Reputation: 12415
I want to create a User
model inside my Ruby on Rails application.
I use following command:
rails generate model User email:string name:string role:string
It is possible to define the email
as primary key with this command? Or I must modify the database migration file that I create with this command? And how?
Upvotes: 6
Views: 9628
Reputation: 51093
In recent versions of ActiveRecord you can use --primary-key-type
to specify the primary key type in the generate command:
rails generate model User email:string --primary-key-type=string
produces the migration:
class CreateUsers < ActiveRecord::Migration[6.0]
def change
create_table :users, id: :string do |t|
t.string :email
t.timestamps
end
end
end
However, as far as I can tell there's still no way to change the name of the primary key column, except by hand.
Upvotes: 1
Reputation: 323
In Migration 6.0 or Rails 6
class CreateUsers < ActiveRecord::Migration[6.0]
def change
create_table :users, id: false do |t|
t.string :email, null: false, primary_key: true
t.timestamps
end
end
end
Upvotes: 2
Reputation: 76774
To add to @Simone Carletti
's answer, you may need to use execute
to set the primary key
(if it's obscure). This would be especially true if you're modifying an existing table, which you're obviously not doing:
class CreateUsers < ActiveRecord::Migration
def change
create_table :users, id: false do |t|
t.string :email, null: false
t.timestamps
end
execute "ALTER TABLE users ADD PRIMARY KEY (email);"
end
end
We use uuid
's in some of our apps, and that's what we had to do (primary_key: :uuid
didn't work)...
Upvotes: 8
Reputation: 176382
No, you can't. By default the primary key is an auto-increment integer.

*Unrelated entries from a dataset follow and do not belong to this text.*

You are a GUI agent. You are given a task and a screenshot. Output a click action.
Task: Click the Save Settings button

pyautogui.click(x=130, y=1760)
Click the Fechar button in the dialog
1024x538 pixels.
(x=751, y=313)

However, you can open the migration that was generated from the command, and change it (before running the rake db:migrate
command). The migration will likely have a create_table
command:
class CreateUsers < ActiveRecord::Migration
def change
create_table :users do |t|
# ...
end
end
end
If you read the create_table
documentation, you will notice you can pass two options. Specifically, you need to set :id
to false
to not generate an id
field, and you will need to specify the name of the primary key field.